Out of memory on relatively small join

Environment:

  • Dremio-oss v22.0 in Docker
  • Host: Windows 10 pro
  • Environment changes in docker-compose.yaml file:
    - DREMIO_MAX_MEMORY_SIZE_MB=16384
    - DREMIO_MAX_DIRECT_MEMORY_SIZE_MB=12288

Scenario:

  • Processing two directories A and B, containing subdirectories with json files
  • Full size of all files in both directories = 12MB, but the files individually have a relatively deep hierarchical structure
  • I want to extract some information out of the json files
  • Directory A: successfully created a query that extracts some info from the json and still keeps the original json in a column
  • Directory B: sucessfully created a query that extracts some info from the json and keeps a part of the original json in a column

Issue:

  • I then want to join both queries on a shared key
  • This fails with the message “Query was cancelled because it exceeded the memory limits set by the administrator.”

Rephrased join query:

The join query is essentially this one (I renamed tables and fields):

SELECT A.procedure_name AS procedure_name,
A.jsondoc AS jsondoc,
A.jsonref AS jsonref,
B.jsondoc2 AS jsondoc2
FROM
A
LEFT OUTER JOIN B ON A.jsonref = B.jsonref

Question:

Given the relatively small size of those jsons and the (in comparison) big amount of available memory (16GB) I expect the issue to have another origin. How can we debug this?
Both sides of the join contain about 500 records with overall size of 12 MB.

Extra info:

  • The first directory with jsons required us to disable a support variable exec.operator.copier.complex.vectorize.
  • The second directory with jsons required us to set a support variable store.json.all_text_mode=true

@qootec Are you running out of heap or direct?

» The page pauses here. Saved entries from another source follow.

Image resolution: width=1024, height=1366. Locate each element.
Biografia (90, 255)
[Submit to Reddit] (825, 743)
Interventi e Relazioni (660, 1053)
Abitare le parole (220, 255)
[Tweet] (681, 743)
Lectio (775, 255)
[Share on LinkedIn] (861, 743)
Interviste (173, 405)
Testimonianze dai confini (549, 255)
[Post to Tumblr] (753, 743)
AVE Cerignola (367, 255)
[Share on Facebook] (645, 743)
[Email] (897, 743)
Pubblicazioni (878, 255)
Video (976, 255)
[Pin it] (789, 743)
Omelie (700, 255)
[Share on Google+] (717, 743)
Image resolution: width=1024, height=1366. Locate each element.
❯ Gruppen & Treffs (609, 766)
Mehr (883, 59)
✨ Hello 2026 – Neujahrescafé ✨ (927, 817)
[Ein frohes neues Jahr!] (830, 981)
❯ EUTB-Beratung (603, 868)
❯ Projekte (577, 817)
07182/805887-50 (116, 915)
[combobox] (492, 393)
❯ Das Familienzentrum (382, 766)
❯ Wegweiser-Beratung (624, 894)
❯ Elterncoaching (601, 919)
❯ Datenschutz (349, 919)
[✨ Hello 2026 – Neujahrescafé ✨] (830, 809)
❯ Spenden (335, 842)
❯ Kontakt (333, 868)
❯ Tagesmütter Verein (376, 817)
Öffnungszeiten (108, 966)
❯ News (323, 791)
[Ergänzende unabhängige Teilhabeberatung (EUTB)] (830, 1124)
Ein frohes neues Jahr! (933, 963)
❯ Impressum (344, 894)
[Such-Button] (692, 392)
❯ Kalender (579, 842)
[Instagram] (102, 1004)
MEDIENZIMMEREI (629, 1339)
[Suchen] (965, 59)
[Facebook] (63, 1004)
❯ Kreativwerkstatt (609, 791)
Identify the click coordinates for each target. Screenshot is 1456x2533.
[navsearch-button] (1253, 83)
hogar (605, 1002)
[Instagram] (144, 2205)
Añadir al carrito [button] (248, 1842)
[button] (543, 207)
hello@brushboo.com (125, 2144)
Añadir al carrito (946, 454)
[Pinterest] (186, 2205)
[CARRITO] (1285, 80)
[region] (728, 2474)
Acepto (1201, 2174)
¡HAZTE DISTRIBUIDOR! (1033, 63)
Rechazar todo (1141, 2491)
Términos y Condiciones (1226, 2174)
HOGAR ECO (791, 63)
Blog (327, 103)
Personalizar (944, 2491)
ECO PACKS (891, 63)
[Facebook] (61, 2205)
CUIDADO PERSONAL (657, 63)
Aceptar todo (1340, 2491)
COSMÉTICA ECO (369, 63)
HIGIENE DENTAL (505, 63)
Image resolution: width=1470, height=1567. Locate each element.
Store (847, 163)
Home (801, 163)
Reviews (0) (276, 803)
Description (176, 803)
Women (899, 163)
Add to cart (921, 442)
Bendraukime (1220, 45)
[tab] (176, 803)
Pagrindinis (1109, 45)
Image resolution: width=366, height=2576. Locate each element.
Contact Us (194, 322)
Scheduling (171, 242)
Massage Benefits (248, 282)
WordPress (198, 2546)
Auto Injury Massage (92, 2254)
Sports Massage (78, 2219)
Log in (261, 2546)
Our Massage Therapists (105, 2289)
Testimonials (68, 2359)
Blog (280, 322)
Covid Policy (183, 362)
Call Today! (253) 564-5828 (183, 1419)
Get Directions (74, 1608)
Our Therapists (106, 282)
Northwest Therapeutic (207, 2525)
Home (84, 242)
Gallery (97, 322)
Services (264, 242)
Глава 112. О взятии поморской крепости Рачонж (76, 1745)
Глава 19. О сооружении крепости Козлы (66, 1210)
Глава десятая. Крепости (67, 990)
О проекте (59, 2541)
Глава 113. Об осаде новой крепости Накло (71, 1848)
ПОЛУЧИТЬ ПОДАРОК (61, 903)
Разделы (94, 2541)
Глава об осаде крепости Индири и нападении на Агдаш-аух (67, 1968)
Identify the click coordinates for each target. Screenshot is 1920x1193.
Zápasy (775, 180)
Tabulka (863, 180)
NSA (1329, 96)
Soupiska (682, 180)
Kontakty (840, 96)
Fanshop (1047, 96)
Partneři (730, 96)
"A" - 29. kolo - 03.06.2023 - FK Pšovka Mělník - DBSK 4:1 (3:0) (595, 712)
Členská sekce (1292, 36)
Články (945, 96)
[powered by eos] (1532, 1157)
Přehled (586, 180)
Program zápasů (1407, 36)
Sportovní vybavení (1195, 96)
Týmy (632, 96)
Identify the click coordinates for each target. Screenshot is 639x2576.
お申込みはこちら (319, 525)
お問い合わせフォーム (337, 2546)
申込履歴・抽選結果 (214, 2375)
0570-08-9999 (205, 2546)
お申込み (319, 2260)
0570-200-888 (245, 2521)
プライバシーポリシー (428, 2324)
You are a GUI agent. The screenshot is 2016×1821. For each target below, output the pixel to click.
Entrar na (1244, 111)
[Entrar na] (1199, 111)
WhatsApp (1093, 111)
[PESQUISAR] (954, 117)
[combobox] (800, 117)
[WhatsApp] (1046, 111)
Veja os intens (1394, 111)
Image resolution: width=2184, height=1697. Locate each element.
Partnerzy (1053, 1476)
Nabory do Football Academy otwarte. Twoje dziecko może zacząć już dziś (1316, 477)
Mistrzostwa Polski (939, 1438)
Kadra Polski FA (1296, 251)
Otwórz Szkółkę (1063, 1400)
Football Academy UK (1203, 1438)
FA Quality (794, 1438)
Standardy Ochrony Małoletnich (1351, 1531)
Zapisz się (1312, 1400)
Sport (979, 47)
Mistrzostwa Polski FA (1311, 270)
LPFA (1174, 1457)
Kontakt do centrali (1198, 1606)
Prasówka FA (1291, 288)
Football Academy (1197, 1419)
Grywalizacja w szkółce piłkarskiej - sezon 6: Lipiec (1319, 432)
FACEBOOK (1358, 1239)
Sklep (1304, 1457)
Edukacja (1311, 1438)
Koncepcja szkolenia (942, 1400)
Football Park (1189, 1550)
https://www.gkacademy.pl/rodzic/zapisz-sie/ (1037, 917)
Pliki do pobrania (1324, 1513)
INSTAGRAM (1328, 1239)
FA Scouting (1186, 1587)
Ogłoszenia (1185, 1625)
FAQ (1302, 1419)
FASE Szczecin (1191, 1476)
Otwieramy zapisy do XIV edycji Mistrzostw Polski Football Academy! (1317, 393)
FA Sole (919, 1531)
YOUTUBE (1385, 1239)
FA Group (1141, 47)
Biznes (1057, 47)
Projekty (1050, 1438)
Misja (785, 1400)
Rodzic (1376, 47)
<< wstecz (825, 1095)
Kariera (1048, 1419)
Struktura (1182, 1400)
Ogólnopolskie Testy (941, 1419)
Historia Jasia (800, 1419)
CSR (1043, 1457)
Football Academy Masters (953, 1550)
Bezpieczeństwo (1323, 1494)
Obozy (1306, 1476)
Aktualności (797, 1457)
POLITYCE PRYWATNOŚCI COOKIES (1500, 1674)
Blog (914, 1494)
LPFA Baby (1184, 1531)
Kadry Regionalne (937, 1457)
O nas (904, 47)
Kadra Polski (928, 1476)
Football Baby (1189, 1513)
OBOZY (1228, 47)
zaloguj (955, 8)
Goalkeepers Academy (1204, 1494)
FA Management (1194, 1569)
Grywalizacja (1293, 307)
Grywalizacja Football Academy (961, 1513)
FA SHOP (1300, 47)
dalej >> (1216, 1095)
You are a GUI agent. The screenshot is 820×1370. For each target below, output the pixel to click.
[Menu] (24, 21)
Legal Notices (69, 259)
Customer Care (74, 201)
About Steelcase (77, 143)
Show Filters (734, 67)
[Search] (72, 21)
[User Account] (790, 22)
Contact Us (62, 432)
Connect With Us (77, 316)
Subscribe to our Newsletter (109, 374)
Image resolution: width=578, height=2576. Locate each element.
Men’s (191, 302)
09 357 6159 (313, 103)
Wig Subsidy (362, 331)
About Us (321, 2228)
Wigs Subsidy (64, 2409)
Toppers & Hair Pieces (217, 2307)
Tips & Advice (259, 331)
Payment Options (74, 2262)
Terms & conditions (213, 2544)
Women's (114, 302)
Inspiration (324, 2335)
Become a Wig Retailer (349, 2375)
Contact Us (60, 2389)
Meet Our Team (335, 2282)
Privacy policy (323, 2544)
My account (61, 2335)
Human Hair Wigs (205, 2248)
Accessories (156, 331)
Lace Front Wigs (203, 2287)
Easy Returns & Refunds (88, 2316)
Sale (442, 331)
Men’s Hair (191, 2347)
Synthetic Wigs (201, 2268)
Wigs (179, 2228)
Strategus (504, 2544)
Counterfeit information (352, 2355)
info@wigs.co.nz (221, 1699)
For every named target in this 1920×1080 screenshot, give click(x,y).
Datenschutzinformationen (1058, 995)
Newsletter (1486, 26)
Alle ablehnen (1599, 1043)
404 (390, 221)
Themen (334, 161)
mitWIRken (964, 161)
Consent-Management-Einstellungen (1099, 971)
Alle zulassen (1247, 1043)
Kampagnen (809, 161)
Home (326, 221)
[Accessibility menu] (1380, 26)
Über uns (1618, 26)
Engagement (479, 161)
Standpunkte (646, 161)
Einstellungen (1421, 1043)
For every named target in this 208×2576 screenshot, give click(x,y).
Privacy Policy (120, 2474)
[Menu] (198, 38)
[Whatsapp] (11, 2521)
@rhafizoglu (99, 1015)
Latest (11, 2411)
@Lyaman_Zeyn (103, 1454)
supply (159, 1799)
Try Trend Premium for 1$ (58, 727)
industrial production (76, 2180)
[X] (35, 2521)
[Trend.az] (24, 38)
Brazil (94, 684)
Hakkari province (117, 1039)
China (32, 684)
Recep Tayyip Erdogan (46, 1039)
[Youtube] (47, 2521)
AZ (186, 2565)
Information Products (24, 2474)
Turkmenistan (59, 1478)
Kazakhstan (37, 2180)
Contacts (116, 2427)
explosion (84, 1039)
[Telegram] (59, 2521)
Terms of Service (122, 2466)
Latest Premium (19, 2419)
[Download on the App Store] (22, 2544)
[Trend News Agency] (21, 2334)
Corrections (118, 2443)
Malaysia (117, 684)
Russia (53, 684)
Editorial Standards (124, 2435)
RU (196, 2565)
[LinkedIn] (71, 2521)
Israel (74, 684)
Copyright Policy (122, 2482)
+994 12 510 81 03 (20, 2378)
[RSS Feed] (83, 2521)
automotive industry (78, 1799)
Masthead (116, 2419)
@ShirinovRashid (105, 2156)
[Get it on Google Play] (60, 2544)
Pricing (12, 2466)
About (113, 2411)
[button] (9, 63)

Can we please have the profile?

Thanks for your reply.

In order to answer your question, I was about to retry today.
I see though that the schema of the jsons that I receive is not stable.
This is not an “evolution”, but rather different kinds of jsons.
I only need to process one of these kinds and I could textually filter on the occurrence of a given string in them to make sure that I only process those that I need.

Potentially this also avoids the issue that I have submitted, so I think it would be good to first get that done.

I do not immediately see how I can configure Dremio to first “textually” filter the offered jsons and only after that start to interpret the schema of those files that satisfy the filter.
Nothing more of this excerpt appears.